Screenshot grounding data

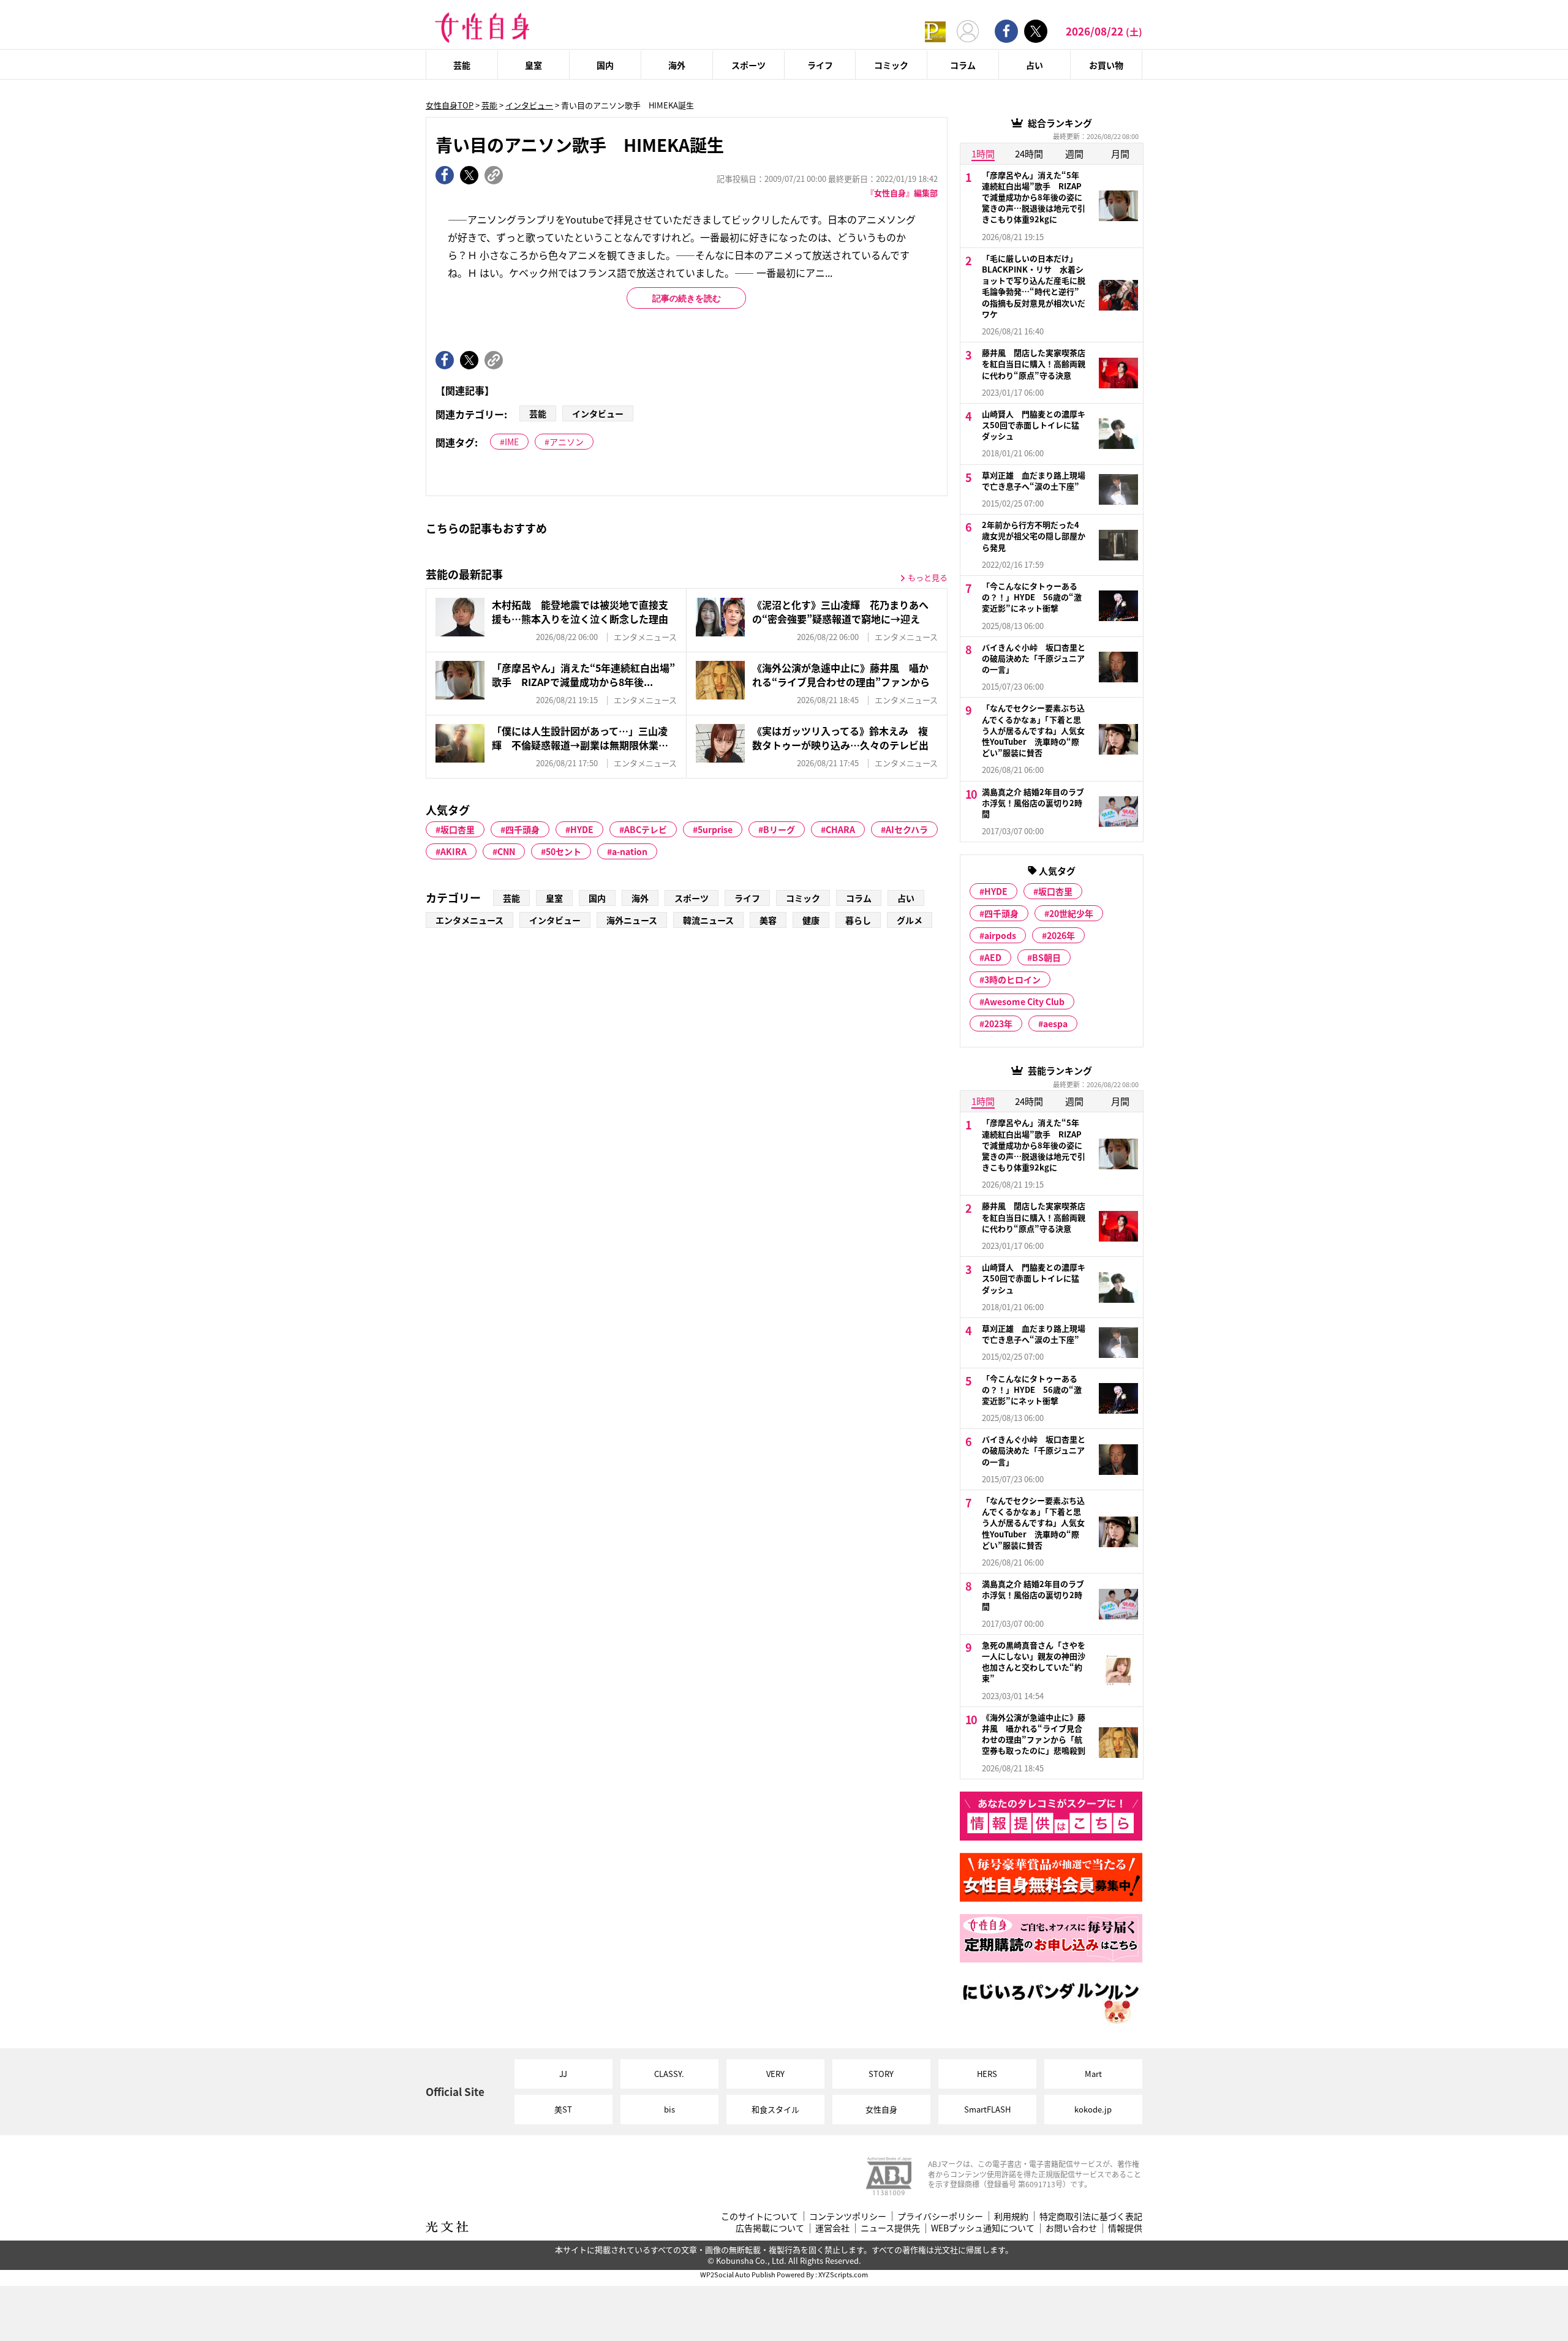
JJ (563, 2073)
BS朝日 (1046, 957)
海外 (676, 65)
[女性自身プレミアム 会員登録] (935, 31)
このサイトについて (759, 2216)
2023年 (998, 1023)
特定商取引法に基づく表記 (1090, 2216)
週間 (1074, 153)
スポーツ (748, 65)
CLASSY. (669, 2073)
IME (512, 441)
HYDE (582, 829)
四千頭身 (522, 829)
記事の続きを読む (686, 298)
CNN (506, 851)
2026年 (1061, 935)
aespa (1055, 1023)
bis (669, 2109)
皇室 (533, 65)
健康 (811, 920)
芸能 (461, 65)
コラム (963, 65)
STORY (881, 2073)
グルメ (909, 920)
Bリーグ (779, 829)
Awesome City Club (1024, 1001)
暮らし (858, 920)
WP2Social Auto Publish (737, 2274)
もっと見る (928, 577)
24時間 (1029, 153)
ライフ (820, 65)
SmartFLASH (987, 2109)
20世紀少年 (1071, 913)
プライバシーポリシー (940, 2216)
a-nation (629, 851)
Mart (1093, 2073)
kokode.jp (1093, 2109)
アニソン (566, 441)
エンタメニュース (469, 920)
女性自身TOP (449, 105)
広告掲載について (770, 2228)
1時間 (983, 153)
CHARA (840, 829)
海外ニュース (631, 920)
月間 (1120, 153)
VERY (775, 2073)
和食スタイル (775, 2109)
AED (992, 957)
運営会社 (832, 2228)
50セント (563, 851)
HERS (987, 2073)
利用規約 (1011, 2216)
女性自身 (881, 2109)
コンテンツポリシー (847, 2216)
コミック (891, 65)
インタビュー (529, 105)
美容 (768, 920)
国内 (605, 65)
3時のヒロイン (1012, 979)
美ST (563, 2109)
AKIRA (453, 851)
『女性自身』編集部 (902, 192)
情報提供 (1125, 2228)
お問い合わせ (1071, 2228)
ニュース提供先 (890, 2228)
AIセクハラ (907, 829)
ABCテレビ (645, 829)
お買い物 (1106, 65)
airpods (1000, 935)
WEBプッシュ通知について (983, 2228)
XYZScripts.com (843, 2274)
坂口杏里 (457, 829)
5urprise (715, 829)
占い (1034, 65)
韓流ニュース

Work task
Reproduce the lines above, beginning at the line with "このサイトについて (759, 2216)" and stopping after the line with "暮らし (858, 920)", exactly as they are.

Solution to this problem
このサイトについて (759, 2216)
2023年 (998, 1023)
特定商取引法に基づく表記 (1090, 2216)
週間 (1074, 153)
スポーツ (748, 65)
CLASSY. (669, 2073)
IME (512, 441)
HYDE (582, 829)
四千頭身 (522, 829)
記事の続きを読む (686, 298)
CNN (506, 851)
2026年 (1061, 935)
aespa (1055, 1023)
bis (669, 2109)
皇室 (533, 65)
健康 (811, 920)
芸能 (461, 65)
コラム (963, 65)
STORY (881, 2073)
グルメ (909, 920)
Bリーグ (779, 829)
Awesome City Club (1024, 1001)
暮らし (858, 920)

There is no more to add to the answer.